The whole system is running on an EC2 t2.small instance (1 core, 2GB RAM) with AWS linux.
The problem
The issue I am having is that if I run the pipeline multiple times, the first few times it runs just fine (the behat stage takes about 20s), but on the third and consecutive runs, the behat stage starts slowing down (taking 1m30s) and then failing after 3m or 10m or whenever I lose patience.
If I restart the docker containers, it works again, but only for another 2-4 runs.
Clues
Monitoring docker stats each time I run the jenkins pipeline, I noticed that the Block I/O, and specifically the 'I' was growing exponentially after the first few runs.
For example, after run 1
After run 2
After run 3
After run 4
The Block I/O for the chromedriver container is 21GB and the driver hangs.
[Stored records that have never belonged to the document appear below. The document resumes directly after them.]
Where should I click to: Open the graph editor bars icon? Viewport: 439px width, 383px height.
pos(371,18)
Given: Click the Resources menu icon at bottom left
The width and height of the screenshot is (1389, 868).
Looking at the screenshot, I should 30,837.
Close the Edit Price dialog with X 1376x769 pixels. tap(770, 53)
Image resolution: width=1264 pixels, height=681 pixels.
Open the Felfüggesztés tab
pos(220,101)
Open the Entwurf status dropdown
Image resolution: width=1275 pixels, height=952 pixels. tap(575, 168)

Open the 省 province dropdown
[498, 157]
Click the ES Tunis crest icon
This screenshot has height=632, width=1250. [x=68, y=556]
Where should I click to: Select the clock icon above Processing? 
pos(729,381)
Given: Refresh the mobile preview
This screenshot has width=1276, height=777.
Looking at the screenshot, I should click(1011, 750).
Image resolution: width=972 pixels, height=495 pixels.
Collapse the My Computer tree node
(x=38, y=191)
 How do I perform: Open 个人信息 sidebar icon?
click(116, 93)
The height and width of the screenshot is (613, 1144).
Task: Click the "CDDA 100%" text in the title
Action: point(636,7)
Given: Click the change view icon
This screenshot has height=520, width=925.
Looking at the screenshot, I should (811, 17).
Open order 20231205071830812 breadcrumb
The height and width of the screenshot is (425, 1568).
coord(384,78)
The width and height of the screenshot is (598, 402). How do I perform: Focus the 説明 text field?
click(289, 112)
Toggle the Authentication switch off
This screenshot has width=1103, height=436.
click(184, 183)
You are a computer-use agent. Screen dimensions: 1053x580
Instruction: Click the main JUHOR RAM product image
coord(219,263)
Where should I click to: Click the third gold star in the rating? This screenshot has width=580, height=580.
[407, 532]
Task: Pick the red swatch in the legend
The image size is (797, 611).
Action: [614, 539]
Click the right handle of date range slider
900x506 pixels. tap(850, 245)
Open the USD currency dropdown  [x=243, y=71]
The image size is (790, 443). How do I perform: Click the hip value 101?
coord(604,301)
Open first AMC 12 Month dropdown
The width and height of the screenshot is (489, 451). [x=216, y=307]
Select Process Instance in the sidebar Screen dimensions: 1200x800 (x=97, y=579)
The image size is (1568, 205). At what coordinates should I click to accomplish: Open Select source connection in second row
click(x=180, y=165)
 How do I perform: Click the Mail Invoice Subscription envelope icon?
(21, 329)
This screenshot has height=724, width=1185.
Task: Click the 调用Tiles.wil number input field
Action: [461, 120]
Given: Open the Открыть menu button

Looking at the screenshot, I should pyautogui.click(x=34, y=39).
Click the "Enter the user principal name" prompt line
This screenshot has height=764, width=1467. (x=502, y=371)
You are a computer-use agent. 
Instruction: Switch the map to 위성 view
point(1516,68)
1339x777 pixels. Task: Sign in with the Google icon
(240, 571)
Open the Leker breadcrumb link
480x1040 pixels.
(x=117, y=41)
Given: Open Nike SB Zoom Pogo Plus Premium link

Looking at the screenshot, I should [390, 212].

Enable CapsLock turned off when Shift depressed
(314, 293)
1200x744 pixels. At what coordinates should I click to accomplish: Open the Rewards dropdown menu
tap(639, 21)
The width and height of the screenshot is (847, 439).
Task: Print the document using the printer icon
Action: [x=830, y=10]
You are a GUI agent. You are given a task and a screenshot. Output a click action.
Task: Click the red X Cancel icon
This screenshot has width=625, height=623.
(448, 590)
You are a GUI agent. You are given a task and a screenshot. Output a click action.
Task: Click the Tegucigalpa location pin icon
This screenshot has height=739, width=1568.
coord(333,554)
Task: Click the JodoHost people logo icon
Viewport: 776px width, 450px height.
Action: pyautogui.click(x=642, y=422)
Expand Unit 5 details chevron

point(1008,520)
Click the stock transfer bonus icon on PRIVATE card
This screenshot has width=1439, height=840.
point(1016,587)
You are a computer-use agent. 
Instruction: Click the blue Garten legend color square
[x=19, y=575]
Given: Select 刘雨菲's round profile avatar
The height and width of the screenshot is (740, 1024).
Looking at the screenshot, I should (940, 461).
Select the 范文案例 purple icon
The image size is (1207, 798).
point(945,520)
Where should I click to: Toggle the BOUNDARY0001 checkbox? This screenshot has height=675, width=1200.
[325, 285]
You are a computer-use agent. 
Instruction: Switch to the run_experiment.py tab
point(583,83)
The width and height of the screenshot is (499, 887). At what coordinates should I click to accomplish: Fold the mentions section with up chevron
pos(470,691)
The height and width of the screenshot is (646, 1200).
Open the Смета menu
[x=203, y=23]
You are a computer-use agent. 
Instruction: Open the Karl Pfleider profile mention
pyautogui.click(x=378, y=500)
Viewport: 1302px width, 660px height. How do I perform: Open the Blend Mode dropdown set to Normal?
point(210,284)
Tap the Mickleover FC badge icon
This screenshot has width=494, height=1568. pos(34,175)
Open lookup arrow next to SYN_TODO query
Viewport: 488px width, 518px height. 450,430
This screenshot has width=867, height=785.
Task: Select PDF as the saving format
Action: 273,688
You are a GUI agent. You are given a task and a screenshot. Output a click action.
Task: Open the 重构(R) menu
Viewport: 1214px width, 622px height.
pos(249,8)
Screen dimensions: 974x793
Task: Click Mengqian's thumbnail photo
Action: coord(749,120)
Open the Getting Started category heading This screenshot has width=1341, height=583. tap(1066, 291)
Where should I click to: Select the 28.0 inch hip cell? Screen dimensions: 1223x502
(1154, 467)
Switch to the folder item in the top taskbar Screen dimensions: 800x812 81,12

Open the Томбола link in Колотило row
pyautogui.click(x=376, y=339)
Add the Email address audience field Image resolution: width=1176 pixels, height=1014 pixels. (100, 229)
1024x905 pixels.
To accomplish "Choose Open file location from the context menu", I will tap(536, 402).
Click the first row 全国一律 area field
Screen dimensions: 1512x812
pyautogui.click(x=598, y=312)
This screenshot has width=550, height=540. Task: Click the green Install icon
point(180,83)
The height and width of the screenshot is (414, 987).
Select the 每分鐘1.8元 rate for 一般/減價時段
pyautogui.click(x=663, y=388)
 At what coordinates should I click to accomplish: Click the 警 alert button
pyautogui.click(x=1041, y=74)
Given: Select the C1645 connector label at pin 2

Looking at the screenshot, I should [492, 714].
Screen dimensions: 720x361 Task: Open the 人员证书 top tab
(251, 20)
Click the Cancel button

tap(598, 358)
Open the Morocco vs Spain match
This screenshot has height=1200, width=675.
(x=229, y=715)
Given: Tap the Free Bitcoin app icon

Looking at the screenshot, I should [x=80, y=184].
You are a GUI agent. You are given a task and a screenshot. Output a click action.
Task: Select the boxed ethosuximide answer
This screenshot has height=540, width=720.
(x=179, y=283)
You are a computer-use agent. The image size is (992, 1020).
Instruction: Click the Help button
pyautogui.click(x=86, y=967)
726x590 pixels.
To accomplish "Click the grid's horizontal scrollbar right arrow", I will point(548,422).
While I might expect the Block I/O to grow, I wouldn't expect it to grow exponentially as it seems to be doing. It's like something is... exploding.
The same docker configuration (using docker-compose) runs flawlessly every time on my personal MacBook Pro. Block I/O does not 'explode'. I constrain Docker to only use 1 core and 2GB of RAM.
What I've tried
This situation has sent me down the path of learning a lot more about docker, filesystems and memory management, but I'm still not resolving the issue. Some of the things I have tried:
Memory
I set mem_limit options on all containers and tuned them so that during any given run, the memory would not reach 100%. Memory usage now seems fairly stable, and never 'blows up'.
Storage Driver
The default for AWS Linux Docker is devicemapper in loop-lvm mode. After reading this doc
https://docs.docker.com/engine/userguide/storagedriver/device-mapper-driver/#configure-docker-with-devicemapper
I switched to the suggested direct-lvm mode.
docker-compose restart
This does indeed 'reset' the issue, allowing me to get a few more runs in, but it doesn't last. After 2-4 runs, things seize up and the tests start failing.
iotop
Running iotop on the host shows that reads are going through the roof.
My Question...
What is happening that causes the block i/o to grow exponentially? I'm not clear if it's docker, jenkins, selenium or chromedriver that are causing the problem. My first guess is chromedriver, although the other containers are also showing signs of 'exploding'.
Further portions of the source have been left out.